INSTRUCTIONS FOR THE TASK:
For this exercise, transcribe all of the entries exactly.

AVAILABLE DATA:
----

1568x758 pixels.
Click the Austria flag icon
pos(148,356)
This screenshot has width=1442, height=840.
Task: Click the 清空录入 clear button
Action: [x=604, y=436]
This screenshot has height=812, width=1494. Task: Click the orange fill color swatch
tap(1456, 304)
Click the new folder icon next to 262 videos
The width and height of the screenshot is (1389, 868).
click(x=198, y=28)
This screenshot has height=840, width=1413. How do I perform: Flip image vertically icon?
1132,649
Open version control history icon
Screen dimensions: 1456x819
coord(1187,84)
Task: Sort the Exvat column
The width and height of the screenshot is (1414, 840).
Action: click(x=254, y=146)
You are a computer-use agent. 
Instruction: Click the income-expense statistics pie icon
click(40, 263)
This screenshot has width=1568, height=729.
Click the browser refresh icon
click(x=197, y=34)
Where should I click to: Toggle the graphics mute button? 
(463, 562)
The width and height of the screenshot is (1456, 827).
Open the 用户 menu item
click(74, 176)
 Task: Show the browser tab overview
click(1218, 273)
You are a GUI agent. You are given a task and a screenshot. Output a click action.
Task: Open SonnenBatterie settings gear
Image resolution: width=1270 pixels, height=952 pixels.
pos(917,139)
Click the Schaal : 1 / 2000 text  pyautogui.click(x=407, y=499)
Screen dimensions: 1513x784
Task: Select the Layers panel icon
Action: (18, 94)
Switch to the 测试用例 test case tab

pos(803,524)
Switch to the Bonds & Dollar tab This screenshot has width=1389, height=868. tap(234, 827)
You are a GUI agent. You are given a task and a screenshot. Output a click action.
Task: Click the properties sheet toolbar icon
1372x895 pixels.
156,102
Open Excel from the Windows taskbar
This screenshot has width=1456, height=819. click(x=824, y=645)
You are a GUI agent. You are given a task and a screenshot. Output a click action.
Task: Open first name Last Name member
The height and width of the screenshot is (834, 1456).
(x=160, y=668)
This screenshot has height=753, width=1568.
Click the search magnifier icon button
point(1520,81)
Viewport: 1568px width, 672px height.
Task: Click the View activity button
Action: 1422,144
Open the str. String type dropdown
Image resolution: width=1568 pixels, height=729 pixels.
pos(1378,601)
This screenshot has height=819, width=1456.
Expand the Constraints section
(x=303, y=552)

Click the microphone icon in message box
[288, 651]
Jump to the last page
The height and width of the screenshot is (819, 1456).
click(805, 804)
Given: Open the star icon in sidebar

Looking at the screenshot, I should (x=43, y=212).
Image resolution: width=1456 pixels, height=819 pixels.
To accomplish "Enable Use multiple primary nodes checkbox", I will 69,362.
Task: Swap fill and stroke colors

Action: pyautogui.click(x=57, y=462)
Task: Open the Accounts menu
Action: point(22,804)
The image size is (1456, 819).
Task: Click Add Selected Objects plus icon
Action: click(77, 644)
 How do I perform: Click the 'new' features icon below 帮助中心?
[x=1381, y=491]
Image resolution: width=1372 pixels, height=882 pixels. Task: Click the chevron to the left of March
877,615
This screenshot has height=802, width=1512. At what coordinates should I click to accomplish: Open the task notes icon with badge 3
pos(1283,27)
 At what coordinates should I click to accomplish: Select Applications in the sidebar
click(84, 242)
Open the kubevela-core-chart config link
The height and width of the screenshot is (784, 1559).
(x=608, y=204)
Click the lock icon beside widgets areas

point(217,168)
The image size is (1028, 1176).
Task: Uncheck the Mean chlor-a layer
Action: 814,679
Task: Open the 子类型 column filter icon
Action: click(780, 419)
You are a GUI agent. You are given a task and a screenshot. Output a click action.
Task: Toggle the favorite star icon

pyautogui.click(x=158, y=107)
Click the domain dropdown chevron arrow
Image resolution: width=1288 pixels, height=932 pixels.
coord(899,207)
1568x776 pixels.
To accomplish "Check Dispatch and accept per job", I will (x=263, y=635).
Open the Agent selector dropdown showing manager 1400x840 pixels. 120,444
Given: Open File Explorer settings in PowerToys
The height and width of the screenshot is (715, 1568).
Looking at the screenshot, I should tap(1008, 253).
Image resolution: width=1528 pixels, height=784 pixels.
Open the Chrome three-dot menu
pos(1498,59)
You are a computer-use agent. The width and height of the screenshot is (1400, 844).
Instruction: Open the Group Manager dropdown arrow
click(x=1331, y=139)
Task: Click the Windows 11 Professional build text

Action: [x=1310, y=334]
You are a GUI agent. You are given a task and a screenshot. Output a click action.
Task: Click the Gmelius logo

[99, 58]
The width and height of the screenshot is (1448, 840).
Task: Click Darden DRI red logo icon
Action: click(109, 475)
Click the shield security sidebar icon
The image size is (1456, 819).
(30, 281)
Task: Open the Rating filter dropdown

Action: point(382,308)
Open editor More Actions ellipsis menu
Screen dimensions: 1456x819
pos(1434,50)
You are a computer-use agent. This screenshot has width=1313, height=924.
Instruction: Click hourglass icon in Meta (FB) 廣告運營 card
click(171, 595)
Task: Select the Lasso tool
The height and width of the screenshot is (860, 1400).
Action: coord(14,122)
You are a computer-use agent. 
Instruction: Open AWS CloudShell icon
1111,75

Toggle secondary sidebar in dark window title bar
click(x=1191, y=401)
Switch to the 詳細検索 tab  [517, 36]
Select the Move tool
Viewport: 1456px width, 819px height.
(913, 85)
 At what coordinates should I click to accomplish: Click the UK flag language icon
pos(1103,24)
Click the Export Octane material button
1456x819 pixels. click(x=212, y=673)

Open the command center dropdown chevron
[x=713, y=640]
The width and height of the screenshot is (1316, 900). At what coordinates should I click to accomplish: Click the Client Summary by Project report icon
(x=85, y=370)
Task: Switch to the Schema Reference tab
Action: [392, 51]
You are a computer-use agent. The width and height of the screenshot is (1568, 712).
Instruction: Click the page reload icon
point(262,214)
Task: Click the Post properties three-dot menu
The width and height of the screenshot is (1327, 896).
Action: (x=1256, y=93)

----

OUTPUT OF THE TASK:
1568x758 pixels.
Click the Austria flag icon
pos(148,356)
This screenshot has width=1442, height=840.
Task: Click the 清空录入 clear button
Action: [x=604, y=436]
This screenshot has height=812, width=1494. Task: Click the orange fill color swatch
tap(1456, 304)
Click the new folder icon next to 262 videos
The width and height of the screenshot is (1389, 868).
click(x=198, y=28)
This screenshot has height=840, width=1413. How do I perform: Flip image vertically icon?
1132,649
Open version control history icon
Screen dimensions: 1456x819
coord(1187,84)
Task: Sort the Exvat column
The width and height of the screenshot is (1414, 840).
Action: click(x=254, y=146)
You are a computer-use agent. 
Instruction: Click the income-expense statistics pie icon
click(40, 263)
This screenshot has width=1568, height=729.
Click the browser refresh icon
click(x=197, y=34)
Where should I click to: Toggle the graphics mute button? 
(463, 562)
The width and height of the screenshot is (1456, 827).
Open the 用户 menu item
click(74, 176)
 Task: Show the browser tab overview
click(1218, 273)
You are a GUI agent. You are given a task and a screenshot. Output a click action.
Task: Open SonnenBatterie settings gear
Image resolution: width=1270 pixels, height=952 pixels.
pos(917,139)
Click the Schaal : 1 / 2000 text  pyautogui.click(x=407, y=499)
Screen dimensions: 1513x784
Task: Select the Layers panel icon
Action: (18, 94)
Switch to the 测试用例 test case tab

pos(803,524)
Switch to the Bonds & Dollar tab This screenshot has width=1389, height=868. tap(234, 827)
You are a GUI agent. You are given a task and a screenshot. Output a click action.
Task: Click the properties sheet toolbar icon
1372x895 pixels.
156,102
Open Excel from the Windows taskbar
This screenshot has width=1456, height=819. click(x=824, y=645)
You are a GUI agent. You are given a task and a screenshot. Output a click action.
Task: Open first name Last Name member
The height and width of the screenshot is (834, 1456).
(x=160, y=668)
This screenshot has height=753, width=1568.
Click the search magnifier icon button
point(1520,81)
Viewport: 1568px width, 672px height.
Task: Click the View activity button
Action: 1422,144
Open the str. String type dropdown
Image resolution: width=1568 pixels, height=729 pixels.
pos(1378,601)
This screenshot has height=819, width=1456.
Expand the Constraints section
(x=303, y=552)

Click the microphone icon in message box
[288, 651]
Jump to the last page
The height and width of the screenshot is (819, 1456).
click(805, 804)
Given: Open the star icon in sidebar

Looking at the screenshot, I should (x=43, y=212).
Image resolution: width=1456 pixels, height=819 pixels.
To accomplish "Enable Use multiple primary nodes checkbox", I will 69,362.
Task: Swap fill and stroke colors

Action: pyautogui.click(x=57, y=462)
Task: Open the Accounts menu
Action: point(22,804)
The image size is (1456, 819).
Task: Click Add Selected Objects plus icon
Action: click(77, 644)
 How do I perform: Click the 'new' features icon below 帮助中心?
[x=1381, y=491]
Image resolution: width=1372 pixels, height=882 pixels. Task: Click the chevron to the left of March
877,615
This screenshot has height=802, width=1512. At what coordinates should I click to accomplish: Open the task notes icon with badge 3
pos(1283,27)
 At what coordinates should I click to accomplish: Select Applications in the sidebar
click(84, 242)
Open the kubevela-core-chart config link
The height and width of the screenshot is (784, 1559).
(x=608, y=204)
Click the lock icon beside widgets areas

point(217,168)
The image size is (1028, 1176).
Task: Uncheck the Mean chlor-a layer
Action: 814,679
Task: Open the 子类型 column filter icon
Action: click(780, 419)
You are a GUI agent. You are given a task and a screenshot. Output a click action.
Task: Toggle the favorite star icon

pyautogui.click(x=158, y=107)
Click the domain dropdown chevron arrow
Image resolution: width=1288 pixels, height=932 pixels.
coord(899,207)
1568x776 pixels.
To accomplish "Check Dispatch and accept per job", I will (x=263, y=635).
Open the Agent selector dropdown showing manager 1400x840 pixels. 120,444
Given: Open File Explorer settings in PowerToys
The height and width of the screenshot is (715, 1568).
Looking at the screenshot, I should tap(1008, 253).
Image resolution: width=1528 pixels, height=784 pixels.
Open the Chrome three-dot menu
pos(1498,59)
You are a computer-use agent. The width and height of the screenshot is (1400, 844).
Instruction: Open the Group Manager dropdown arrow
click(x=1331, y=139)
Task: Click the Windows 11 Professional build text

Action: [x=1310, y=334]
You are a GUI agent. You are given a task and a screenshot. Output a click action.
Task: Click the Gmelius logo

[99, 58]
The width and height of the screenshot is (1448, 840).
Task: Click Darden DRI red logo icon
Action: click(109, 475)
Click the shield security sidebar icon
The image size is (1456, 819).
(30, 281)
Task: Open the Rating filter dropdown

Action: point(382,308)
Open editor More Actions ellipsis menu
Screen dimensions: 1456x819
pos(1434,50)
You are a computer-use agent. This screenshot has width=1313, height=924.
Instruction: Click hourglass icon in Meta (FB) 廣告運營 card
click(171, 595)
Task: Select the Lasso tool
The height and width of the screenshot is (860, 1400).
Action: coord(14,122)
You are a computer-use agent. 
Instruction: Open AWS CloudShell icon
1111,75

Toggle secondary sidebar in dark window title bar
click(x=1191, y=401)
Switch to the 詳細検索 tab  [517, 36]
Select the Move tool
Viewport: 1456px width, 819px height.
(913, 85)
 At what coordinates should I click to accomplish: Click the UK flag language icon
pos(1103,24)
Click the Export Octane material button
1456x819 pixels. click(x=212, y=673)

Open the command center dropdown chevron
[x=713, y=640]
The width and height of the screenshot is (1316, 900). At what coordinates should I click to accomplish: Click the Client Summary by Project report icon
(x=85, y=370)
Task: Switch to the Schema Reference tab
Action: [392, 51]
You are a computer-use agent. The width and height of the screenshot is (1568, 712).
Instruction: Click the page reload icon
point(262,214)
Task: Click the Post properties three-dot menu
The width and height of the screenshot is (1327, 896).
Action: (x=1256, y=93)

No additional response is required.